Intense Araguani Truffles

Coated Chocolate bonbons

Made with: Araguani Cocoa Paste

Steps: 4

An original recipe by Rémi Poisson
Makes approximately 100 truffles

Recipe steps

Intense Araguani Ganache

  1. Heat the cream with the glucose to 165-175°F (75-80°C), then combine half with the chocolate fèves and the chopped PURE PASTE. Mix well with a spatula then add the rest of the cream mixture, and mix using an immersion blender to form a perfect emulsion. Once the ganache is at 95-105°F (35-40°C), add the cubed tempered butter, which should be at approx. 65°F (18°C) and mix again. At 95-100°F (34-36°C), pour the ganache into a frame, to a height of 8mm. Leave this mixture to set until it has the perfect texture for piping.

Cocoa Nib Crisp

  1. In a food processor, gently mix all the ingredients together to break the nibs and fleur de sel into smaller grains. Sift the mixture to remove any powder – You should be left with lots of small pieces.

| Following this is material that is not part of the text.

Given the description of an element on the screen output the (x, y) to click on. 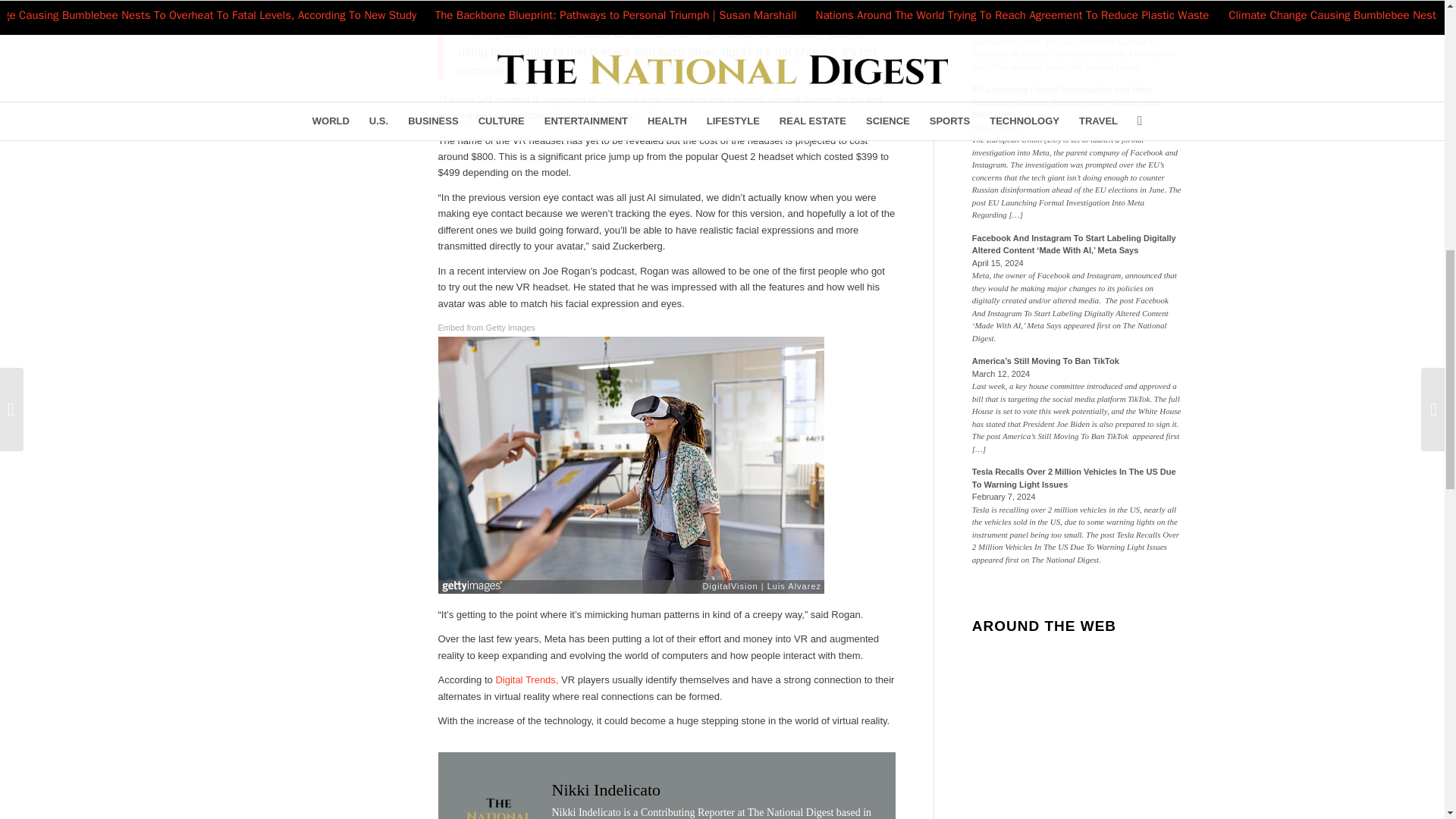
Embed from Getty Images (486, 327)
Nikki Indelicato (606, 789)
Digital Trends, (527, 679)
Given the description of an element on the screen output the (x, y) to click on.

Pre-Coating Truffle Mixture

  1. Melt the ARAGUANI chocolate with the COCOA BUTTER. Mix thoroughly and leave to set.

Assembly and finishing

Make the ganache.
Use a 12mm-diameter nozzle to pipe the truffles out onto a sheet of confectionery dipping paper.
Leave to set for 24 hours at 60°F (17°C).
Make the Cocoa Nib Crisp and set aside.
The next day, use the Pre-Coating Truffle Mixture to coat the truffles and leave them to set on a piece of confectionery dipping paper for 30 minutes.
Coat the truffles with the ARAGUANI 92% Mixture.
Roll the truffles in the Cocoa Nib Crisp and leave them to set.